Un matin, des villageois découvrent une ligne au sol qui sépare la localité en deux. Une partition a été décidée par l'État. "Nous avons toujours vécu en paix les uns avec les autres", clament d'abord les habitants. Mais l'émoi suscité est vif et ce trait de peinture devient l'objet de toutes les préoccupations. La ligne traverse les terres, déchire les familles et les couples. Très vite, Le climat dégénère et les premiers accrochages surviennent, puis une disparition, un mort...

La critique de Mr K : En mars 2019, je découvrais Jean-Christophe Tixier avec son magnifique roman sur l’enfance bafouée, Les Mal-aimés. J’avais beaucoup aimé sa maîtrise du récit, sa langue implacable et sa manière de nous embarquer avec lui. Aujourd’hui, je vais vous parler de son dernier né : La ligne. La quatrième de couverture accrocheuse était pleine de promesse et je n’ai pas été déçu, j’ai adoré cet ouvrage qui nous propose un roman noir d’une portée impressionnante et à la construction parfaite.

Un village français s’éveille donc un matin coupé en deux par une ligne blanche, une ligne de partition décidée par le gouvernement et qui a été tracée durant la nuit quasiment à l’insu de tous. Pourquoi ? Dans quel but ? On ne le saura jamais vraiment mais le plus important est ailleurs. Les habitants ne le savent pas encore mais cela va mettre le feu aux poudres, révéler les secrets passés, raviver et accentuer des tensions en dormance et faire exploser la pseudo unité de la communauté. Tout ceci s’étale sur une trentaine de jours et est relaté à la manière d’un compte à rebours.

L’auteur alterne durant le roman les points de vue de différents personnages d’un chapitre à un autre en se concentrant plus particulièrement sur deux familles.
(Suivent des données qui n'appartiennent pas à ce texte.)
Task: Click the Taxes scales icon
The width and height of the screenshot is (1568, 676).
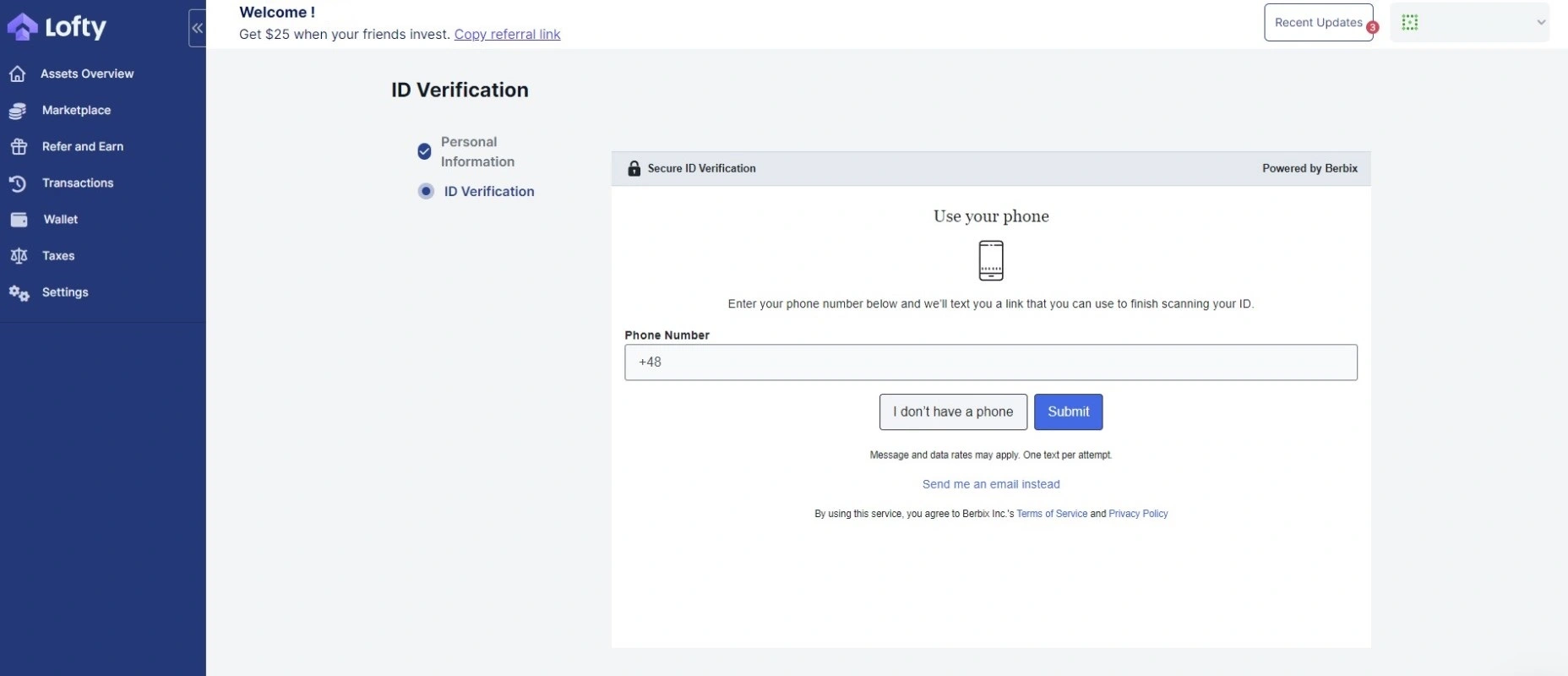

Les Wasner qui sont établis dans la région depuis des temps immémoriaux et les Polora plus récemment arrivés, à qui les choses ont réussi à travers la trajectoire de trois frères (un tenancier d’épicerie, l’autre proprio d’une station service, le dernier tenant le bar-auberge du village). Ces deux familles sont en fait plus liées qu’on ne le pense de prime abord. Au fil du récit, les révélations vont s’accumuler, mettre en exergue les rancœurs et finalement libérer la parole autour de rumeurs plus ou moins fondées.
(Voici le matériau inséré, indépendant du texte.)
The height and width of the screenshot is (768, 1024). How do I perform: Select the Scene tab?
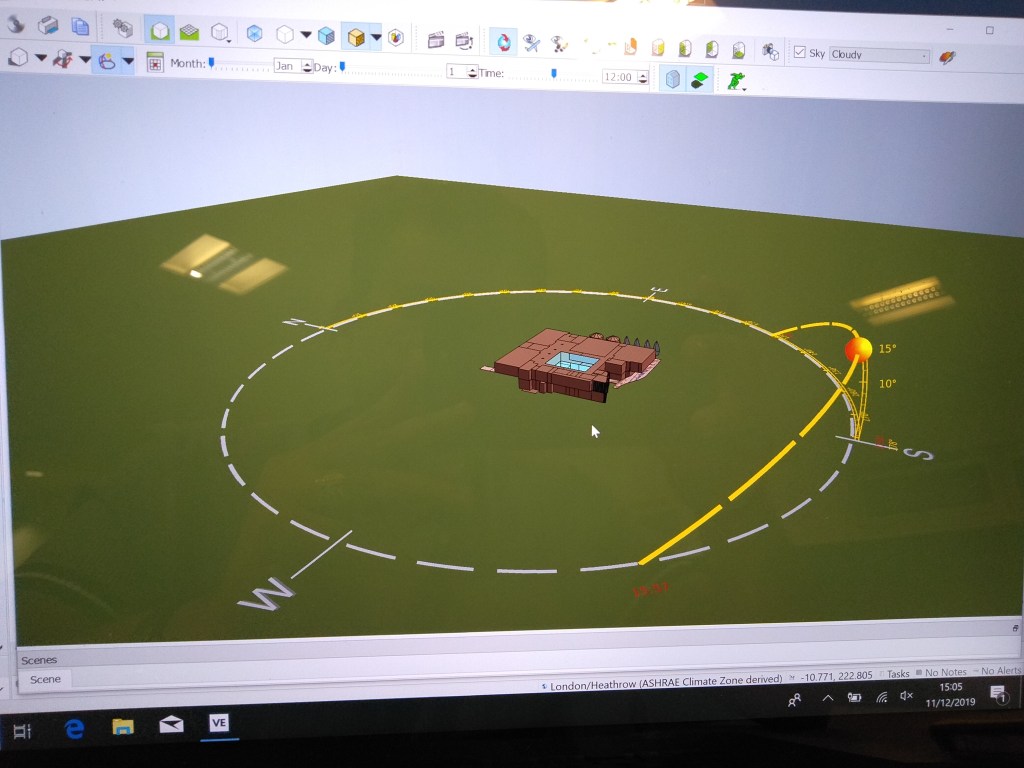45,679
L’ouvrage met en lumière l’humanité dans ce qu’elle a de plus veule par moment. Calculs politiques, manipulations et mensonges, ruses détestables, familles déchirées, violence larvée, cette ligne va mettre en lumière nos travers les plus criants avec des destins qui s'entrechoquent et une souffrance, un mal de vivre qui se révèle à l’aune des divisions. L’incompréhension des uns et des autres, les blessures et silences familiaux, le manque d’empathie et les crises existentielles, les petites vengeances stériles mais dévastatrices, l’adolescence et ses affres, les crises dans un couple, l’autorité parentale, la lutte pour le pouvoir, rivalités et jalousies, le fatum qui semble parfois s’acharner sur soi et sa lignée... autant de thématiques traitées avec finesse au fil de la trame qui se densifie de manière exponentielle pour déboucher sur un final des plus chaotiques.
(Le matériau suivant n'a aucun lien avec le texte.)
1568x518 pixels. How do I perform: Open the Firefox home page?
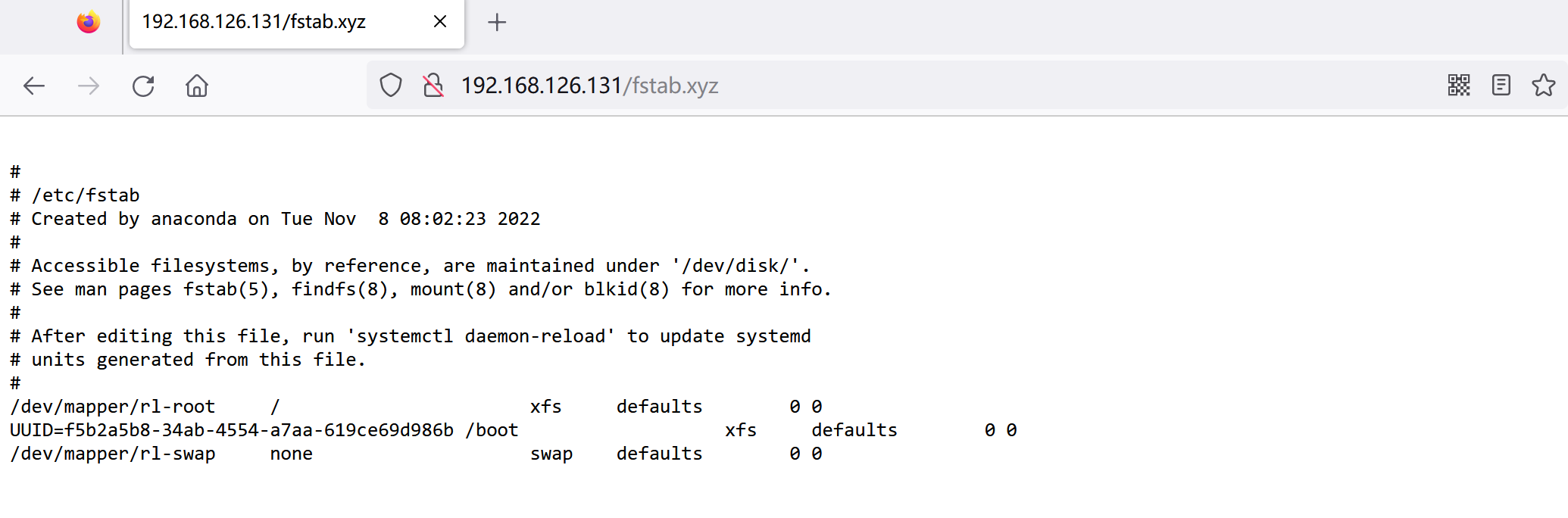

On se prend au jeu immédiatement, cette radiographie d’un village s'avère réaliste et universelle. Nous n’en ressortons pas grandis. Bien au contraire, c’est une belle métaphore filée sur la nature humaine, sa propension à ne pas apprendre de ses erreurs, de toujours convoiter plus et sa facilité à basculer parfois dans l’innommable et le nombrilisme dangereux. La violence finit par exploser, parfois symbolique parfois physique, la lente déconstruction du vivre ensemble commence, elle semble inéluctable et personne ne ressort indemne dans le casting de personnages.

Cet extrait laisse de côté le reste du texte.